## Data records
>>>>
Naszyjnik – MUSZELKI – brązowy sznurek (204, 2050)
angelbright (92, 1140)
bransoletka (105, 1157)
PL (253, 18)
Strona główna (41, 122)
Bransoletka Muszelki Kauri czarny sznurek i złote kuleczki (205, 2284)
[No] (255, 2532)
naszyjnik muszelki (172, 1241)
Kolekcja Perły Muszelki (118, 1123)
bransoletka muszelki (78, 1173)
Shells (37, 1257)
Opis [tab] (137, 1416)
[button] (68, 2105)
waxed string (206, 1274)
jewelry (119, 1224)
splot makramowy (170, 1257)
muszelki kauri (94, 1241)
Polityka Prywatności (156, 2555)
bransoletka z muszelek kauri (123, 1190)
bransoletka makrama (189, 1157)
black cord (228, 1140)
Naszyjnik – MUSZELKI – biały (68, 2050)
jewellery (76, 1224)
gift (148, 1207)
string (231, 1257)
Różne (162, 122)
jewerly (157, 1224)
<<<<
Set out the records again, exactly as they appear above.

## Solution
Naszyjnik – MUSZELKI – brązowy sznurek (204, 2050)
angelbright (92, 1140)
bransoletka (105, 1157)
PL (253, 18)
Strona główna (41, 122)
Bransoletka Muszelki Kauri czarny sznurek i złote kuleczki (205, 2284)
[No] (255, 2532)
naszyjnik muszelki (172, 1241)
Kolekcja Perły Muszelki (118, 1123)
bransoletka muszelki (78, 1173)
Shells (37, 1257)
Opis [tab] (137, 1416)
[button] (68, 2105)
waxed string (206, 1274)
jewelry (119, 1224)
splot makramowy (170, 1257)
muszelki kauri (94, 1241)
Polityka Prywatności (156, 2555)
bransoletka z muszelek kauri (123, 1190)
bransoletka makrama (189, 1157)
black cord (228, 1140)
Naszyjnik – MUSZELKI – biały (68, 2050)
jewellery (76, 1224)
gift (148, 1207)
string (231, 1257)
Różne (162, 122)
jewerly (157, 1224)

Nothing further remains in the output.